Career planning recap
Oct. 31st, 2010 09:34 pm
Today ends the two month period devoted (according to my 6 Changes for 2010) to researching and planning my career path. The undertaking has been partly successful: I have found inspiration and made a tentative choice, but still not a clear idea how to navigate. For the past two or three weeks, I have also succeeded in committing time to this plan—at least half an hour after work on Mondays, Wednesdays and Thursdays. I have found the theme spilling into other aspects of my life (writing and social time, for example) by both intention and serendipity. This is a good sign. For now I need to trust the process will perpetuate, and the way will become clearer. It is a journey after all. I can't expect to see the destination yet, but must keep my eyes on the path.
At the beginning of October I was struggling to keep my head up.
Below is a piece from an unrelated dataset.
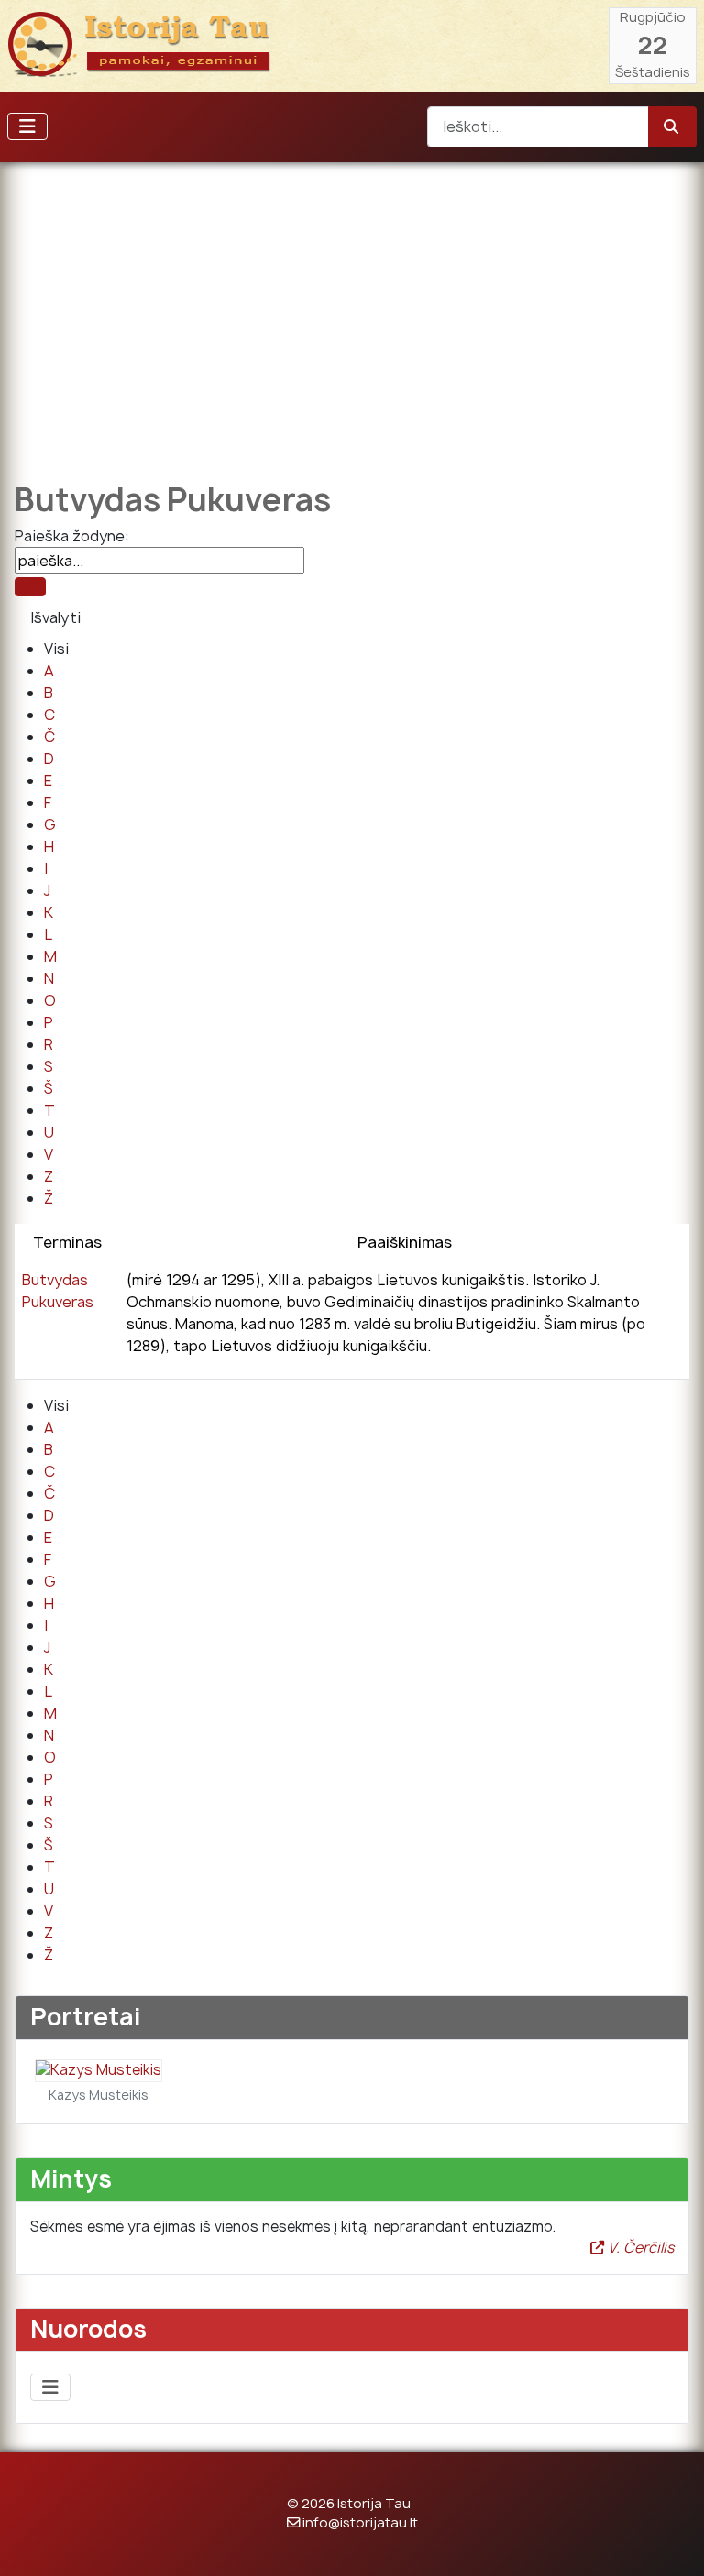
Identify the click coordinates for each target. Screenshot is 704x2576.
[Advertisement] (352, 308)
For the month at 100 Words I decided to concentrate on the theme of beauty, believing it might lift my spirits. If you read the entries, consider nominating one to be featured on the home page. The writing took an interesting route. It began with relatively concrete philosophical musing on the idea of beauty, but by the end I was looking more abstractly at aspects of beauty in daily life.
On about October 4 I experienced a distinct energy shift, and it persisted through the month. It would be nice to think this happened cognitively as a result of writing about beauty and planning for the future, and no doubt those are contributing factors, however I still think the main cause is the dietary supplements I began taking when sick in late September. Sometimes we have to run into trouble before we realize there is a problem.
I'm still amazed at how much energy I have. Normally free time is a study in frustration between what I want to accomplish and what I am capable of. This weekend I wasted very little time. I grocery shopped, finished warping the loom, went to knit and chat at All Strung Out, did a reconnaissance stroll in search of a potential "sit spot" and took some pictures there (photo above), found a way to ingest unpalatable Psyllium husk in a delicious, nutritious dessert (Oat-Carrot Kheer), caught up with some friends on LiveJournal, spent an uncomfortable hour under the loom tying up heddles, met my writing partner and got inspired to resume working on my novel, thoroughly cleaned the bathroom for the first time in months, decided that was enough work for one weekend, then proceeded to wash all the dishes and clean the kitchen.
I suspect society's value for productivity (and consumption) distracts us from more important things, so I won't say it was a productive weekend. It was a weekend in which I did various things I wanted to do, plus some mildly unpleasant but necessary things.
Danny has been away these past two weekends, but I wasn't lonely. I got to spend time with Paula at All Strung Out yesterday and Sarah at the Red Brick Café today. Otherwise I enjoyed my own company for a change. What an incredible relief.
Please, let this stick.
I have many ideas and want to start many new projects. That's the way I was as a young person. Recently I have learned the discipline of focus to help slog through the mire of daily dysthymia, but it is equally important now to refrain from distraction, profuse dabbling, squandering this unusual vitality, forgetting priorities, and burning out.